Sunday, 6 February 2011

Killing off main characters

‘Main characters’ refers not only to the protagonist and antagonist, but to other important characters.

In fiction, the method of death and the manner in which it is received can define a character. The heroic sacrifice, the cowardly slaughter, the sudden vanquishing of all hope can make an impact like no other event. History furnishes us with some great examples: the defiance at Thermopylae, the sudden end of Alexander, the tragic heroism of Constantine XI. Death can be used to reveal a person’s true self, stripping away the image they like to portray and betraying their weakness, or highlighting their strength.

The end of Spock in Wrath of Khan and Darth Vader in Return of the Jedi stand out as examples of deaths in fiction (albeit temporary in one case) that are well done.

Of course, there is a downside. Death tends to be a one-way street. With fantasy and sci-fi, you do get to break the traffic laws if you want to, but doing so excessively cheapens and dilutes the nature of death.

I must admit, I love a good death, whether it’s the wicked murdering the helpless or the vengeful hand of justice slaying an evildoer. Two of my favourite modern authors (George RR Martin and Joe Abercrombie) enjoy quite a lot of cast-culling. Indeed, I suspect Martin’s A Song of Ice and Fire series (as yet unfinished) probably has killed off more characters than some series ever include.

It can be overdone, though. A certain number of core characters, whether villains or heroes, are needed to provide continuity. A good example of this is Livia in the brilliant TV series, I, Claudius. Played by Siân Phillips, she lasts longer than almost any character (second only to Claudius himself and her son Tiberius, I think) in a series rife with murder and covering a period of many decades.

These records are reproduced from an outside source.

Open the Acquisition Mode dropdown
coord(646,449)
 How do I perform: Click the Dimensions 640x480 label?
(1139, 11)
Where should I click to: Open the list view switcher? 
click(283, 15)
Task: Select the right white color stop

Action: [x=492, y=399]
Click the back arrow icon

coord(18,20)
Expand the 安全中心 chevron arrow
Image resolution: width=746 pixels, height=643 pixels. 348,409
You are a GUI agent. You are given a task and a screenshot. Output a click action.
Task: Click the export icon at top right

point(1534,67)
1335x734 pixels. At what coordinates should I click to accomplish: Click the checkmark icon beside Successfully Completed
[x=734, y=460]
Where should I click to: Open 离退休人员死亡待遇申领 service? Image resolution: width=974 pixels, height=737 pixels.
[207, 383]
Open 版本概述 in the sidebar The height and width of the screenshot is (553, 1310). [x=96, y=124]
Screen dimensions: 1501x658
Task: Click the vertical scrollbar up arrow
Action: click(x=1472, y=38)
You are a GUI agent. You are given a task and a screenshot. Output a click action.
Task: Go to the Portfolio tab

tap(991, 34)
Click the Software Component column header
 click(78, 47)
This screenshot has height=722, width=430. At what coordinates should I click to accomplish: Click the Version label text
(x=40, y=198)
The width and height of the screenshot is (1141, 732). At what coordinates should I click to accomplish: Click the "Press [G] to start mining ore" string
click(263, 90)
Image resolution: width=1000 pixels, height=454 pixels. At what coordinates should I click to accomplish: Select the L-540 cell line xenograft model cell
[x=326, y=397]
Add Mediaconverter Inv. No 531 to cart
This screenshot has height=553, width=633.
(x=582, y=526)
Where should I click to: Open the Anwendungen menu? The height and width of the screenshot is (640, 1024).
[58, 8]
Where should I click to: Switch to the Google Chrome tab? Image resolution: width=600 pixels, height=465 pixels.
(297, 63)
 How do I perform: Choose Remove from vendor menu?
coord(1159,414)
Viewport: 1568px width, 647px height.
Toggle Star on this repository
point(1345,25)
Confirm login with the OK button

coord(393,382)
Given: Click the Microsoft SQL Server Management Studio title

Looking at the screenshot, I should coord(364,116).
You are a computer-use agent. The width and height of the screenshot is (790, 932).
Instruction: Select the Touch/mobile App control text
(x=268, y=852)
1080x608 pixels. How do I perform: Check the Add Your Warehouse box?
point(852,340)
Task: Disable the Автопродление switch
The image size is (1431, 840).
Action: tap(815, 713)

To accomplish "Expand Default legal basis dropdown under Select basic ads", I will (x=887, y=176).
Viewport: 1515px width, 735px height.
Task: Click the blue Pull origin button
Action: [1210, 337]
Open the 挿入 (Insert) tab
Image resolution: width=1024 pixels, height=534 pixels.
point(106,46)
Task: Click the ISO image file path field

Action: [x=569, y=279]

So, what are my intentions with deaths, when I write? I try to have a reasonable number of secondary characters, as this helps me to paint a better picture of the city. There are a number of mages, the ruling aristocrat, the corrupt captain and a charming criminal given the splendid name of Thaddeus. This also means there’s plenty of room for having characters end up dead (which is in line with the central plot). I’m not going to be quite so friendly with the Grim Reaper as the excellent Mr. Martin, but the character list will be noticeably shorter when I’ve finished than when I began.